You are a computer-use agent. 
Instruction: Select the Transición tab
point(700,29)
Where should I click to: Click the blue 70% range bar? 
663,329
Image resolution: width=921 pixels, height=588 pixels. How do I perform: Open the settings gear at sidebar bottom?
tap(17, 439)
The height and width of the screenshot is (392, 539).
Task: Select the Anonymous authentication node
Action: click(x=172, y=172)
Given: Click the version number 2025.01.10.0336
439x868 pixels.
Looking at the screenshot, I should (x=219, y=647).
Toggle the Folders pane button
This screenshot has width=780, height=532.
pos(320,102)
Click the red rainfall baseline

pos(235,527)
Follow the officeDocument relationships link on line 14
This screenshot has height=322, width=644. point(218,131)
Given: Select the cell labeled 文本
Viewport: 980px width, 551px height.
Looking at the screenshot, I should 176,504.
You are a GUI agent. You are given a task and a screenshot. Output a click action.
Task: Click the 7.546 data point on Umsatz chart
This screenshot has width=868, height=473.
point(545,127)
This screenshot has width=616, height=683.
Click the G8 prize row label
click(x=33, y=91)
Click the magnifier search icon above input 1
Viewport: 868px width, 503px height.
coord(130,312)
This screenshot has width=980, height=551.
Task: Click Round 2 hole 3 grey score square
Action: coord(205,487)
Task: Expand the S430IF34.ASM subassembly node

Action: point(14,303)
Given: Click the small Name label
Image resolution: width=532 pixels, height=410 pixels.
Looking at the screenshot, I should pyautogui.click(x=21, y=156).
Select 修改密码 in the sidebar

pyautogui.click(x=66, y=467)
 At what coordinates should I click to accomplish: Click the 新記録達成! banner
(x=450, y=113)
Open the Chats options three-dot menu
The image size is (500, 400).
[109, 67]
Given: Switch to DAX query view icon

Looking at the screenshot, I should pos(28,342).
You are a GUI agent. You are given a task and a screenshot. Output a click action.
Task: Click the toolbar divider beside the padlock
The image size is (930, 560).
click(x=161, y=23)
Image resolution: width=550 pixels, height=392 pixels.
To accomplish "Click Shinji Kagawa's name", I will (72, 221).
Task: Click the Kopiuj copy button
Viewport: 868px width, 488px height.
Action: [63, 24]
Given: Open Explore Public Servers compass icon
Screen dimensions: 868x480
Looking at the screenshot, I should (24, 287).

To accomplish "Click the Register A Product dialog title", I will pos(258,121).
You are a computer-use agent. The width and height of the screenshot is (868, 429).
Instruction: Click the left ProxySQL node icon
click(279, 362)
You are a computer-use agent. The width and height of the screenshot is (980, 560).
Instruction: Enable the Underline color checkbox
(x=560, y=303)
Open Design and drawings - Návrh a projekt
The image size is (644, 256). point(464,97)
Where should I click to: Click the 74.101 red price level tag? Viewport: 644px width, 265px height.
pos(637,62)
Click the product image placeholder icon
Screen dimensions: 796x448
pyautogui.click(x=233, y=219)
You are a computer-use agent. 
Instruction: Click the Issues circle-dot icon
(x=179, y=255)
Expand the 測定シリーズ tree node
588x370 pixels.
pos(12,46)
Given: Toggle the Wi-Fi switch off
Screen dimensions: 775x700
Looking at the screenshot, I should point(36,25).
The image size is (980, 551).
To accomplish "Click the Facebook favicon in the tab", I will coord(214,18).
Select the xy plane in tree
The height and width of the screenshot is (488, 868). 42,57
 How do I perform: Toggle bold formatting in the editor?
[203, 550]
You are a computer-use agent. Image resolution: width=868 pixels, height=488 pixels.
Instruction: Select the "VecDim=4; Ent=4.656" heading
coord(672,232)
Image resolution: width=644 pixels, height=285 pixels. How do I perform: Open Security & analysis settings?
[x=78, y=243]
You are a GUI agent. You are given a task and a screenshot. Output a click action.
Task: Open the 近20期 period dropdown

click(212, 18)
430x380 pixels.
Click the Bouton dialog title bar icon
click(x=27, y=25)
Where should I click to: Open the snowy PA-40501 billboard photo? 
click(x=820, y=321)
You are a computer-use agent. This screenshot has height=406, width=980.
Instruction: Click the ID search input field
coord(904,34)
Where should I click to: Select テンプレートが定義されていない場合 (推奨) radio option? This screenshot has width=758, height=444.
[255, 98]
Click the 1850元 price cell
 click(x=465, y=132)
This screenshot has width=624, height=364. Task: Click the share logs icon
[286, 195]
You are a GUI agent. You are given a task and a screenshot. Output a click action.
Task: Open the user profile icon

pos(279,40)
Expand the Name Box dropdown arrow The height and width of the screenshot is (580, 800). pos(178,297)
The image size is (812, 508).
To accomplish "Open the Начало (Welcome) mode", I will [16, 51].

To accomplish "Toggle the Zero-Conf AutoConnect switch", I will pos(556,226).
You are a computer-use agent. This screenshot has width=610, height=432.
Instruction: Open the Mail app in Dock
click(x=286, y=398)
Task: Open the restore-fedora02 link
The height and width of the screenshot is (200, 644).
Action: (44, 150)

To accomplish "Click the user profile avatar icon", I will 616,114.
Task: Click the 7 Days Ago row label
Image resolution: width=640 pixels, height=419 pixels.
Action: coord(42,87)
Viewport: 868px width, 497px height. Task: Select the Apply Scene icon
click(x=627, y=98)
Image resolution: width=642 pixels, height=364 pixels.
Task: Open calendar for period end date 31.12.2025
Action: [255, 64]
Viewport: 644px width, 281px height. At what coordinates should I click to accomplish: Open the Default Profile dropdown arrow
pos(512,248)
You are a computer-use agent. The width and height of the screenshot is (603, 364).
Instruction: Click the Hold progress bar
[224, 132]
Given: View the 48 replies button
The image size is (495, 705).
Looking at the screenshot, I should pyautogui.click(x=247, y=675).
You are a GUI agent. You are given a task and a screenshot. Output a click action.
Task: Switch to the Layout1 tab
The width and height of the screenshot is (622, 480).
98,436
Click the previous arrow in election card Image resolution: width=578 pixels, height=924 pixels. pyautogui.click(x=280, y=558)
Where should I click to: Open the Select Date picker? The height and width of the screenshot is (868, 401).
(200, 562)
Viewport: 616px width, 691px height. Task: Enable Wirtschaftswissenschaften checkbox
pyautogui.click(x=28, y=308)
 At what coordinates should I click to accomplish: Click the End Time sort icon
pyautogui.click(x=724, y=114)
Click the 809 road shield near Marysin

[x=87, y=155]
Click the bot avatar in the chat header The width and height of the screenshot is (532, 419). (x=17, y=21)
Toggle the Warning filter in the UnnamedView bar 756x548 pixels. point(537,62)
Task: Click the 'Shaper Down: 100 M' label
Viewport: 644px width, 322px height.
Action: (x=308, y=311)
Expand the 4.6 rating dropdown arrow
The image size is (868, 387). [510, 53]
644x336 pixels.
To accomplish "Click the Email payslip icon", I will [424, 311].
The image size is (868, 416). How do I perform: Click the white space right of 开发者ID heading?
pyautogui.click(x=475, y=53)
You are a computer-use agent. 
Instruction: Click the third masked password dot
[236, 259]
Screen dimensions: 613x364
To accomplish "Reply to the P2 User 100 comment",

» Problem details
The reply is a bare number, the count of lines in these entries that hold the word "will".

» Result of the exercise
7